Una storica introduzione riletta oggi
L’Everson Museum of Art ebbe un ruolo fondamentale nell’introdurre Nanni Valentini al pubblico americano attraverso la mostra Ceramic International del 1958. Sviluppata a partire dalle storiche mostre Ceramic National, questa piattaforma internazionale, realizzata anche con il contributo dell’artista italiano Lucio Fontana, mise in luce l’innovazione ceramica a livello globale. Valentini ricevette un prestigioso premio acquisto e il suo lavoro fu successivamente esposto in importanti istituzioni. La mostra attuale ripercorre questo momento cruciale, presentando una figura fondativa a un pubblico contemporaneo.
Dall’artigianato alla pratica concettuale
La pratica artistica di Valentini segna un passaggio decisivo dalla ceramica funzionale a un approccio concettuale alle arti visive. Formatosi nella tradizione ceramica presso l’Istituto d’Arte per la Ceramica di Faenza, supera i limiti percepiti dell’artigianato, proponendo l’argilla come medium di esplorazione e espressione artistica.
Oltre i confini disciplinari
A partire dagli anni Sessanta, Valentini realizza opere ceramiche a parete influenzate dagli sviluppi della pittura italiana.
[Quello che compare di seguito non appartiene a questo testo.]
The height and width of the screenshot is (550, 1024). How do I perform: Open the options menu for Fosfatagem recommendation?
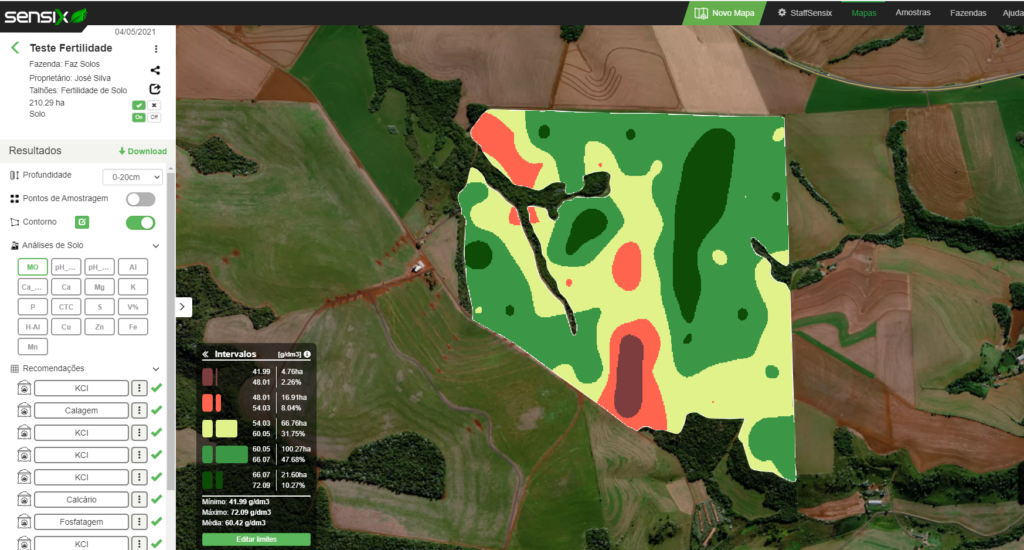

Negli anni Settanta, la serie Trasparenza approfondisce ulteriormente il dialogo tra pittura e scultura, sfumandone i confini. Attraverso materia, superficie e spazio, l’artista crea opere che si collocano tra oggetto e immagine.
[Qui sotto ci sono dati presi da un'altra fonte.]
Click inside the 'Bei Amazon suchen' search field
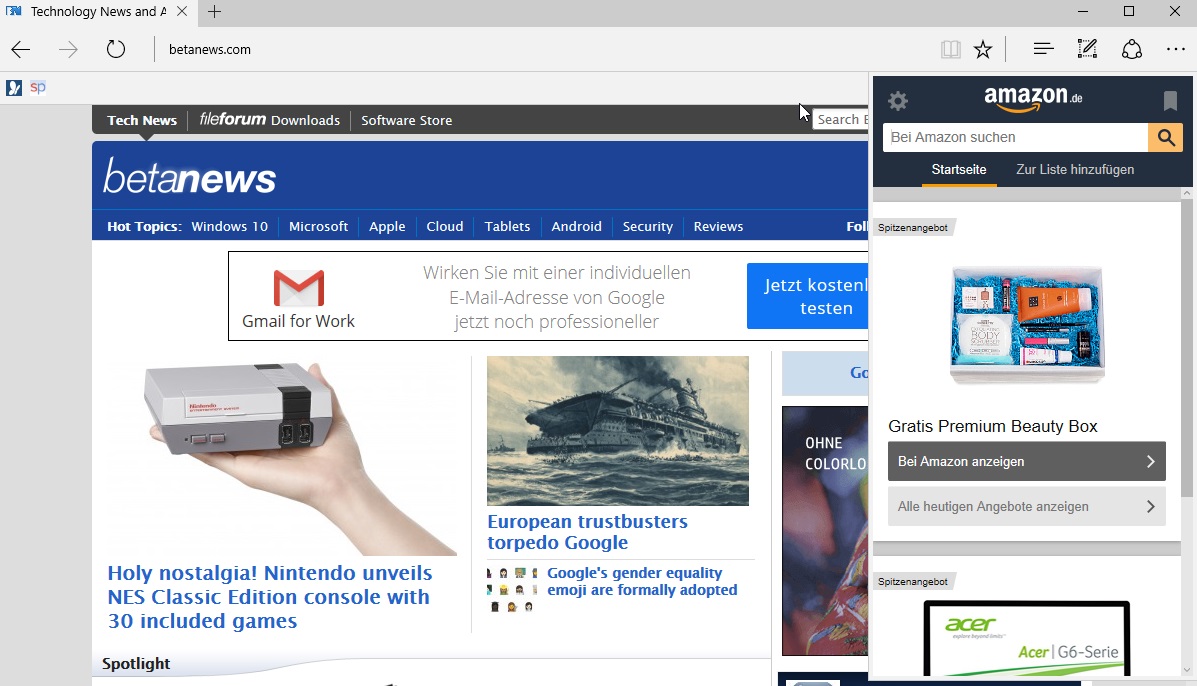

Un’eredità che trasforma il medium
Prima della sua scomparsa nel 1985, Valentini ha contribuito in modo significativo al riconoscimento della ceramica all’interno del canone delle arti visive. Il suo lavoro ha ampliato le possibilità dell’argilla oltre la funzione utilitaria. La sua influenza ha segnato le generazioni successive di artisti e continua a ridefinire la comprensione contemporanea del medium.
Collaborazione internazionale e accesso raro
Organizzata in collaborazione con l’Archivio Nanni Valentini, la Fondazione Museo della Ceramica di Savona e ABC-ARTE, Interspaces presenta opere significative raramente esposte negli Stati Uniti. La mostra rappresenta un’importante occasione di collaborazione internazionale e scambio culturale.
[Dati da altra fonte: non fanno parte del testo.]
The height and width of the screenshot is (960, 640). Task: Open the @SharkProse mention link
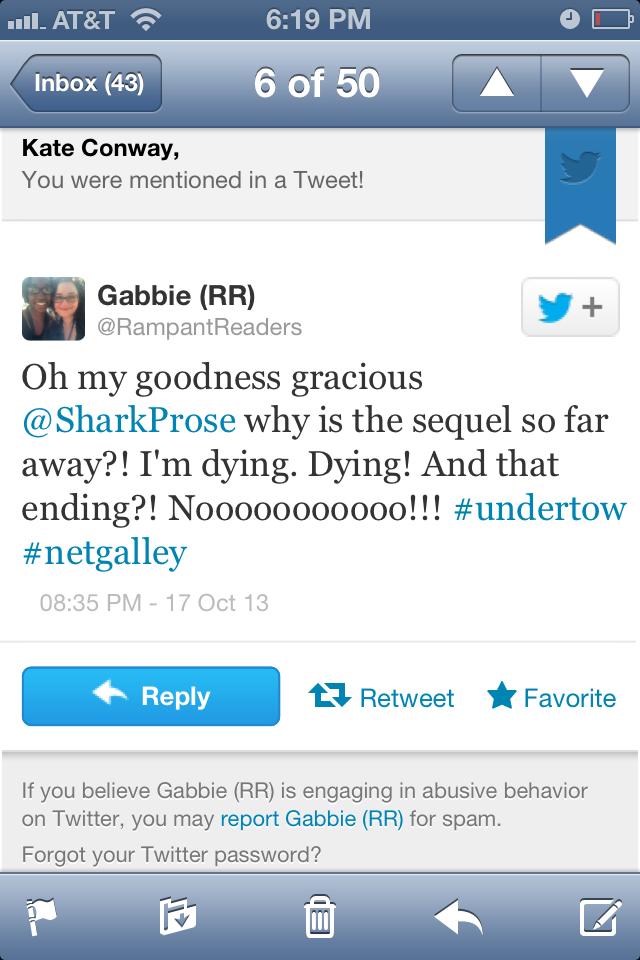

Il ruolo guida dell’Everson nelle arti ceramiche
Nel corso della storia delle sue mostre Ceramic National, l’Everson ha sostenuto la carriera di numerosi artisti, svolgendo un ruolo determinante nell’elevare la ceramica nel contesto più ampio del sistema dell’arte. Interspaces prosegue questa tradizione, riaffermando la leadership del museo nella presentazione di pratiche che sfidano ed espandono i confini del medium.